Vauban. Seine Stellung in der Geschichte der Nationalœkonomie und sein Reformplan, von Dr Friedrich Lohmann. Leipzig, Duncker et Humblot, 1895. In-8o, 172 pages.


Un ouvrage allemand sur Vauban envisagé comme économiste ne peut manquer de piquer la curiosité du public français. Nous signalons avec d’autant plus de plaisir la remarquable étude de M. L. qu’elle rectifie sur plusieurs points l’opinion qu’on se faisait généralement des idées économiques du célèbre maréchal. Elle complète en tout cas d’une façon fort utile le travail de MM. Michel et Liesse, auxquels d’ailleurs l’auteur rend pleinement hommage.

La première partie du volume est consacrée à l’exposition des idées qui ont eu cours jusqu’ici parmi les économistes, depuis Blanqui et Daire jusqu’à Rochas, Michel ou Espinas. C’est à tort que Vauban a été regardé comme un adepte de l’économie politique libérale et qu’on lui a supposé les mêmes opinions, ou à peu près, qu’à Boisguillebert, Locke, Cantillon, Gournay. On s’est borné, trop exclusivement à le juger d’après la « Dîme royale, » mais il faut rapprocher ce livre de ses autres écrits, de ses « Oisivetés, » et surtout des « Pensées et Mémoires politiques inédits » qui ont été publiés en 1882 dans le « Journal des Économistes » et trop peu remarqués jusqu’ici.

Vauban est en effet l’auteur d’une centaine de mémoires qui peuvent être divisés en deux grands groupes : Mémoires politiques et Mémoires militaires ; presque tous se rapportent aux occupations professionnelles du maréchal, mais quelques-uns renferment çà et là des aperçus originaux et des vues ingénieuses sur beaucoup d’autres questions. Cet ingénieur, cet officier, qui a passé la plus grande partie de sa vie en voyage ou dans les camps, ne pense pas uniquement, en effet, à ses travaux techniques ou aux admirables fortifications dont il veut doter son pays. Les questions économiques et sociales qui nous préoccupent nous-mêmes aujourd’hui tiennent déjà une grande place dans ce lumineux esprit. Il nous apparaît au fond comme un mercantiliste, ayant à peu près les mêmes idées que Colbert, et nullement comme un précurseur des libéraux du XVIIIe siècle.

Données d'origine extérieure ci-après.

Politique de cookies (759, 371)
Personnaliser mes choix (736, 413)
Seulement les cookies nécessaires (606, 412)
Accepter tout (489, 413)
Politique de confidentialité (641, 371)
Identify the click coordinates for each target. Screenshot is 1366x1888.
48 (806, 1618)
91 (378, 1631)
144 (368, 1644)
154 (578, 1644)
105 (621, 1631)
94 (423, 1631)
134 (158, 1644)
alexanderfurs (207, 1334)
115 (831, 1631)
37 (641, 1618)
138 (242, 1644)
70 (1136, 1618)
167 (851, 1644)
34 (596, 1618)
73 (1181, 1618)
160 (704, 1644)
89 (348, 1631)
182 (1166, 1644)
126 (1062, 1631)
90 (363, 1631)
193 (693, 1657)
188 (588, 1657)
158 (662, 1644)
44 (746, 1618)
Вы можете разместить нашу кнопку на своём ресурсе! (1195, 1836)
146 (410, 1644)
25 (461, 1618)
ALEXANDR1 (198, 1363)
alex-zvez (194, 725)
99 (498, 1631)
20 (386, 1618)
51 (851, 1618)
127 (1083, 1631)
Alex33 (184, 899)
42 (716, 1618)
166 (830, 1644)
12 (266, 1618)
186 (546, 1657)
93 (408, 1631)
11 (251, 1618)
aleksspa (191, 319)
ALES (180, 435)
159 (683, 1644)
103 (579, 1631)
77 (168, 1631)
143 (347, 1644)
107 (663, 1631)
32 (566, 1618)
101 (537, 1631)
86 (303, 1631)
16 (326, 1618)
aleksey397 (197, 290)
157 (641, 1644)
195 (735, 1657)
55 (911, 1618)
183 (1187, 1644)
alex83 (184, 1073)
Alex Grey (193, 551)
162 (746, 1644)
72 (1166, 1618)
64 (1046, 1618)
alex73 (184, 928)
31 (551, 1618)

Quand on étudie de près ses projets de réforme des impôts et des finances, on voit qu’il ne cherche en définitive qu’à affermir la puissance de l’État et celle du roi en développant la force économique du « menu peuple, » dans lequel il voit la base de l’organisation sociale et la force principale du royaume. Il est hostile aux hommes de finance comme à la noblesse de robe, il croit la propriété temporelle du clergé funeste à l’État et à la nation, il proteste contre les exemptions et les privilèges dont jouissent les classes supérieures. Mais il entend du moins dédommager la noblesse de la perte de ses privilèges en matière d’impôt par un accroissement notable de ses pouvoirs administratifs et judiciaires.

M. L. a réuni dans son étude, bien composée et écrite avec clarté, des citations intéressantes très propres à jeter une lumière nouvelle sur les idées de Vauban. Son travail fait partie de la collection, déjà parvenue à son treizième volume, des Staats- und socialwissenschaftliche Forschungen, publiée sous la direction de Schmoller. Il fait le plus grand honneur à l’élève comme au maître.


G. Blondel.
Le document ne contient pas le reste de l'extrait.